The family of a Bangladeshi MP who is alleged by Amnesty International to have been tortured by the Rapid Action Battalion (RAB), Bangladesh's security forces, are calling on the UK government to intervene in the case of Salauddin Chowdhury after U.S. embassy cables published by WikiLeaks and the Guardian revealed that Britain has been providing the RAB with training in "investigative interviewing techniques" and "rules of engagement."

The RAB has come to be known as the "death squad" in Bangladesh, and admits to hundreds of extrajudicial killings.

The Foreign Office has defended the training offered to RAB as "fully in line with our laws and our values". A spokesman sought to suggest it was providing only "human rights training" for RAB, although RAB's head of training told the Guardian he was unaware of any human rights training since he was appointed last June.

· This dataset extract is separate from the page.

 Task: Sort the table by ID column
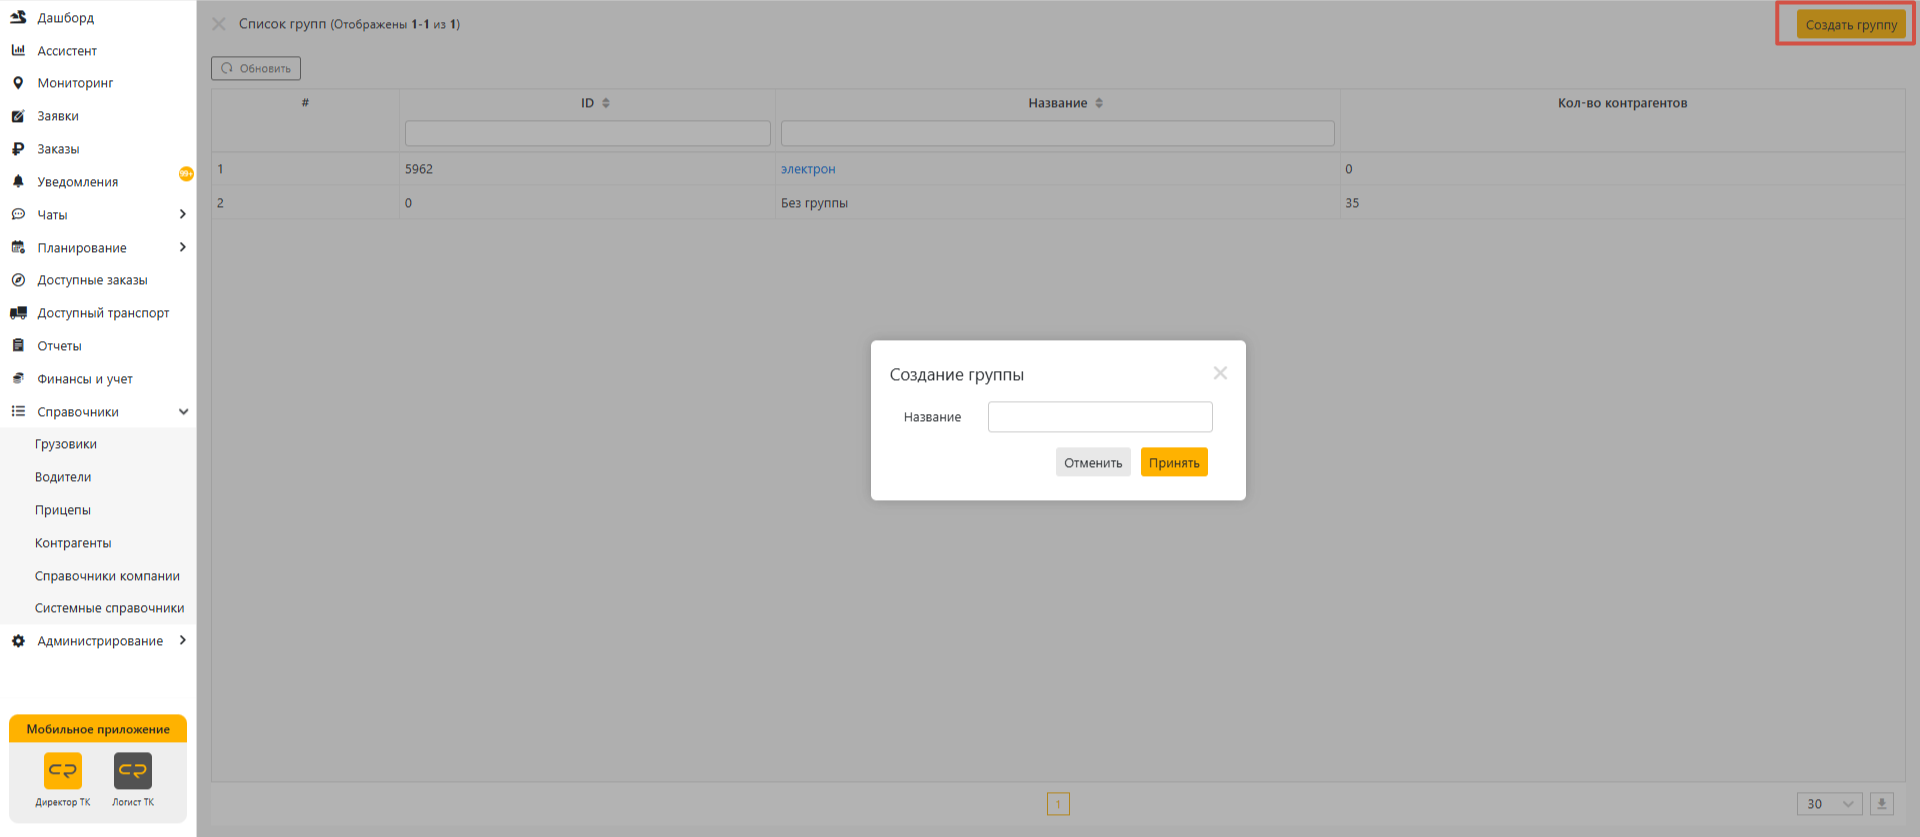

Phil Shiner, of Public Interest Lawyers, which is bringing the legal challenge on behalf of Fayyaz Chowdury said: "The UK government owe the clearest of international obligations to my client, a British citizen, in circumstances where they are complicit in the torture of people like Mr Salauddin Chowdury. These obligations reflect international law principles that prohibit states from aiding and assisting other states in international crimes such as torture and extrajudicial executions. The UK government must use all means at their disposal to secure the immediate release of my client's father and to ensure that he cannot face a kangaroo court for war crimes that he did not commit."